Pastor’s Perspective – January 2025
“Shake It UP”
I grew up in an era before X-box, PlayStation and hi-def tablets dominated the gaming market. I remember the advent of Pong and simple handheld LED games in which illuminated dots beeped and booped as you attempted to gain a first down while playing in the back row of a study hall.
It was a different time, but those simple games were advanced compared to the games I played as a child. I am not sure how many remember the Etch-A Sketch toy, which was a simple drawing board that used the twisting of two knobs that allowed you to draw lines in an up and down fashion to scrape aluminum powder from a screen and create an image. We spent hours writing our names and creating rudimentary images on the screen, only to erase the entire project with a simple shaking of the toy. The image was so fragile that there were times when it did not survive the joys of showing your friend what you had created.
As I ponder the passing of yet another year, I am reminded that as we grow older, life and memory often have more in common with the old school Etch-A- Sketch than it does the complex and secure devices which save our games and track our past with fidelity and care. Each year our image of family, friends, and church seems to fade and change. People that once dominated our lives are gone too soon, and children that once crawled across the floor now drive away to their own homes.
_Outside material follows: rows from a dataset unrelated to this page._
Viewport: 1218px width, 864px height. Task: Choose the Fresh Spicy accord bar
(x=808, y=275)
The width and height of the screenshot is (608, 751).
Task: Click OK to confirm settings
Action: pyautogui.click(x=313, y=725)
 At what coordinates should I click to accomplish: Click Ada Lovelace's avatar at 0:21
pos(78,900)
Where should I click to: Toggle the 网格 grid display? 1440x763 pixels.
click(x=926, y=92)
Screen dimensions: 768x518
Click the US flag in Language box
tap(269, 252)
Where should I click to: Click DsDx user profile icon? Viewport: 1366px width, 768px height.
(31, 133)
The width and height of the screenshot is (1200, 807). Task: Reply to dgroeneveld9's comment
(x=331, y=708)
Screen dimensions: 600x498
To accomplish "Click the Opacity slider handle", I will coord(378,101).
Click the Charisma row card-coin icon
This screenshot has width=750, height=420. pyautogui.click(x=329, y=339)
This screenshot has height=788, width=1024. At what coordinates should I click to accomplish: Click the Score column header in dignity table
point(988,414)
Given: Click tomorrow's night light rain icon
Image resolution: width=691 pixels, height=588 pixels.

Our digital images show us our past with extraordinary clarity, while our minds struggle to keep up with the changes and are too often confounded by the changes in our lives. Growth, change and death scatter our expectations and change our dinner invitations every new year. New faces are sketched into our lives, while old faces are wiped away by the dust of time.
For many people technology is the only hope for these losses. We scrupulously preserve old photos, transfer slides to digital photo albums, and send boxes of super 8 film and VHS video cassettes for digital upgrades. But the resolution is never the same, and the images regardless of the advancement of technology always seem less vibrant than we desire.
As we enter another New Year, it is important for us to remind each other that the brilliance we seek can only be rediscovered in the eternal Kingdom of God. What we seek cannot be duplicated or replaced by images or videos (regardless of the clarity or convenience). Holograms and Artificial Intelligence will never replace Jimi Hendrix, Ronald Reagan, or your parents. As we have become a culture obsessed with nostalgia and entertainment, we have forgotten that life in Christ, while both fleeting and short, is only the prelude.
While technology continues to provide more advanced ways to encounter new worlds and remember old friends, it is only in Christ that we can receive new life itself. One day we will be reunited with family that we have only encountered in faded black and white photographs. One day we will gather around a table that is populated by people that we have loved, lost, and forgotten.
Time continues to march forward, but through the salvation that we have in Jesus Christ our past is never forgotten, nor is it meaningless. Our lives are a tapestry of relationships, sacrifices, and love that by the work of God extend into eternity, not due to the preservation of images and names, but through the resurrection power of God.
As 2004 is swept away by the coming of a new year, I am excited for the new images that will be created, the new relationships that will be forged, and the new converts that will join us in heaven for generations to come. Neither our memories, nor ourselves will be wiped away by the sands of time, for in our eternity is secure in the presence of God.